▸ EXERCISE OBJECTIVE:
For the entries below, repeat exactly each line starting with the one that contains "Given: Open the Stadium section" and going on through the one that contains "Task: Click the hamburger menu icon", and no others.
══ GIVEN DATA
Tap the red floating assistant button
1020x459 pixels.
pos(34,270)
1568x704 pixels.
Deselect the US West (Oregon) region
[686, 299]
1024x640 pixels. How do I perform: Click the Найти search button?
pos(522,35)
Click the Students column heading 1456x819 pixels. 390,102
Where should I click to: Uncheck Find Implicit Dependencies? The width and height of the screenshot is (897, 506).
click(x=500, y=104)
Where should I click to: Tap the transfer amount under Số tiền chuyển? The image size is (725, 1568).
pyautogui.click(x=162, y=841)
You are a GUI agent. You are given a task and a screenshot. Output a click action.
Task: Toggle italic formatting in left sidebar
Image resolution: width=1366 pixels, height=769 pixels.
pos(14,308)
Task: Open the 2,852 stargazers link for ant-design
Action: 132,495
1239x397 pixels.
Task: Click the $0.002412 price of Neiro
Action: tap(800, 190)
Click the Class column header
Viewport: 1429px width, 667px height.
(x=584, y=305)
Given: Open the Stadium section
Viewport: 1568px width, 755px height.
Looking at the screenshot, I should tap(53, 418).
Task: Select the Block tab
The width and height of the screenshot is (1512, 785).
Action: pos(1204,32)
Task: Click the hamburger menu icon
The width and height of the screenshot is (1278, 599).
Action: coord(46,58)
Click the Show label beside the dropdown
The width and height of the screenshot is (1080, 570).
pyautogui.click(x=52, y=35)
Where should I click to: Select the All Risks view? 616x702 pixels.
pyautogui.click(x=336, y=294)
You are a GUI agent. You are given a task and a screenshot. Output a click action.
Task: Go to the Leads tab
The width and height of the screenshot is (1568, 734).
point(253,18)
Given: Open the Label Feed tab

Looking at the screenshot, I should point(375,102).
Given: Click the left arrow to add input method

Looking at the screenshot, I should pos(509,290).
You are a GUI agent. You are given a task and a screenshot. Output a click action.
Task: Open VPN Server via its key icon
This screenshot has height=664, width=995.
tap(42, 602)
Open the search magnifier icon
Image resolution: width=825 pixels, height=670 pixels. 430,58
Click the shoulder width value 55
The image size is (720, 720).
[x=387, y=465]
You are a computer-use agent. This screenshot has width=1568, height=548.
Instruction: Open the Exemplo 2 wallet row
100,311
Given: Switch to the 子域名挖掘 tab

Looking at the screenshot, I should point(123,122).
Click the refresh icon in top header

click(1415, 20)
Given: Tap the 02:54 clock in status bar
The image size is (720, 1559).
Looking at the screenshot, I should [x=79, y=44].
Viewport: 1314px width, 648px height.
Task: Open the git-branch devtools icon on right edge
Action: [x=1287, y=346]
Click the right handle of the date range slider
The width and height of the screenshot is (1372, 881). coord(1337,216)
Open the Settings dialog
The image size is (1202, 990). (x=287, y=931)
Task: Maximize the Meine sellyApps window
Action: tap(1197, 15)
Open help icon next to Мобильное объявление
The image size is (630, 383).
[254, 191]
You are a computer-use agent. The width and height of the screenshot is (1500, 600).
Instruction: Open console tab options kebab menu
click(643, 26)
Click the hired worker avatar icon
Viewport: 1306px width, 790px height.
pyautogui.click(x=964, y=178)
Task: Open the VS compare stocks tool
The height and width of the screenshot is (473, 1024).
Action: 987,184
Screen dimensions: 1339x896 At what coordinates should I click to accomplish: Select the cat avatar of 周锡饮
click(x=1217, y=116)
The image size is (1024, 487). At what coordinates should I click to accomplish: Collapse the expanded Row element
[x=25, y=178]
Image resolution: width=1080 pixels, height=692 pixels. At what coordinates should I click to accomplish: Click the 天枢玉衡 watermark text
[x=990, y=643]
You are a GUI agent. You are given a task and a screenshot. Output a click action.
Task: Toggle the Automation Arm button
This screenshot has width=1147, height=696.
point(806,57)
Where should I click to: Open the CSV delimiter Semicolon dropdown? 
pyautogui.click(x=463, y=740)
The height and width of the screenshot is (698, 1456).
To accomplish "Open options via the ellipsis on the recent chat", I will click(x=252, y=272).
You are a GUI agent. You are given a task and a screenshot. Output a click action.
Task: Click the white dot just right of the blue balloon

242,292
════
▸ TASK RESPONSE:
Given: Open the Stadium section
Viewport: 1568px width, 755px height.
Looking at the screenshot, I should tap(53, 418).
Task: Select the Block tab
The width and height of the screenshot is (1512, 785).
Action: pos(1204,32)
Task: Click the hamburger menu icon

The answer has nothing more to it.